The chamber was cavernous beyond comprehension. Its natural vaulted ceiling rose hundreds of meters into the darkness, adorned with crystalline stalactites that refracted the subterranean magma light into a dizzying, kaleidoscopic spectrum of colors. There were no pillars to support the massive roof; it was as if the mountain itself held its breath to create this hollowed sanctum.
At the furthest end of the hall, perched upon an elevated stone dais, sat an entity whose power was whispered to be capable of redrawing the continental maps in a single night.

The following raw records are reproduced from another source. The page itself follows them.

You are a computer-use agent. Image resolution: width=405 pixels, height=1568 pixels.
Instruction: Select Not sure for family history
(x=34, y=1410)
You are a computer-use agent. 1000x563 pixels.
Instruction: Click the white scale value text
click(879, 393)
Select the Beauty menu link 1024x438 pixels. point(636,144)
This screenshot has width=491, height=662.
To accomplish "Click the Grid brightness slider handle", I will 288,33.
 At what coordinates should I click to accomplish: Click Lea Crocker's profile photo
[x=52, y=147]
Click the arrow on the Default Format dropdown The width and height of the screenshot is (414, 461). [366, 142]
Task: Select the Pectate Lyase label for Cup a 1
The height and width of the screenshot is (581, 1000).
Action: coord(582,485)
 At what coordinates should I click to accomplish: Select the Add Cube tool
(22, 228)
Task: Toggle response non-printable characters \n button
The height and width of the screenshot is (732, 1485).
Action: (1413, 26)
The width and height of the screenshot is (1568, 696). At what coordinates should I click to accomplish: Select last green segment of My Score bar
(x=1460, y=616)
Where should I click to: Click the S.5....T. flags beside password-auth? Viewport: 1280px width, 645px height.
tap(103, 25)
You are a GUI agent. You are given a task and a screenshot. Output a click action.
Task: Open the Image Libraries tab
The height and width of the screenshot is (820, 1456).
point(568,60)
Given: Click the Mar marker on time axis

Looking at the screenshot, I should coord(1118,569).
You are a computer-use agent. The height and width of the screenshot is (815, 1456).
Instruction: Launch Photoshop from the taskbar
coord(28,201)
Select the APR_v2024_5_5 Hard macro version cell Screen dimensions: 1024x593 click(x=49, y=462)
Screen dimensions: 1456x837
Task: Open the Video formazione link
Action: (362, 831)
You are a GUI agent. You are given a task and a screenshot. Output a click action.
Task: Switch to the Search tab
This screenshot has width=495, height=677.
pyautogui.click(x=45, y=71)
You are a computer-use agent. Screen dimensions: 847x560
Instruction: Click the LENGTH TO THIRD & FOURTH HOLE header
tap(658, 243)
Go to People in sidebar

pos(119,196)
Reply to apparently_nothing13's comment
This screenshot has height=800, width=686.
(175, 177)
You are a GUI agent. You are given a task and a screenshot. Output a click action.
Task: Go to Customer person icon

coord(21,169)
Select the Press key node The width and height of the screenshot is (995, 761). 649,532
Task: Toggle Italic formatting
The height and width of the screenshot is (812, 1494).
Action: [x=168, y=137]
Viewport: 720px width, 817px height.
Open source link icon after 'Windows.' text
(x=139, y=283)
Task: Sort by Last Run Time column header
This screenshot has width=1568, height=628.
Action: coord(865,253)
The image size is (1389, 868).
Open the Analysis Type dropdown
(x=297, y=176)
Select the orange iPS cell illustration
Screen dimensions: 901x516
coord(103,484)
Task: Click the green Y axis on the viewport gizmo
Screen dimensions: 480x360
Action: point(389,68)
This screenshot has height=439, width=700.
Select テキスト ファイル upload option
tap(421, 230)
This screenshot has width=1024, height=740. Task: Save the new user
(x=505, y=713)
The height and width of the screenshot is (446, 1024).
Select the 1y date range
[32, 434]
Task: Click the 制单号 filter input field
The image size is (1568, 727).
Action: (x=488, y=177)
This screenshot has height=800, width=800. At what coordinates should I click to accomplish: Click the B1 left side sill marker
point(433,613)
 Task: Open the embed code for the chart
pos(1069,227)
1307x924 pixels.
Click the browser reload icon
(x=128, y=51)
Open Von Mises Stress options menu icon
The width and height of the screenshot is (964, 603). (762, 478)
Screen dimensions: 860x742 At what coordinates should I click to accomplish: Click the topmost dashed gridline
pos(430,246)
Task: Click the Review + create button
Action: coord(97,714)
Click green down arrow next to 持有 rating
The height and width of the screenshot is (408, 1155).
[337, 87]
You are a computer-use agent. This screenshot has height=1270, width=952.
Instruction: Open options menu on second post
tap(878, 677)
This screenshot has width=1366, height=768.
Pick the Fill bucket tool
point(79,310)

The Dragon Emperor, Tharazion.
In his humanoid form, Tharazion stood nearly three meters tall, seated upon a throne carved from a single, monolithic block of obsidian. His skin was not the soft flesh of men but a layer of dense, ancient gold scales—a living armor forged by the gods themselves. He wore no crown; the spiraling, obsidian horns that grew from his brow were more than enough to signify his status as the absolute sovereign of the skies.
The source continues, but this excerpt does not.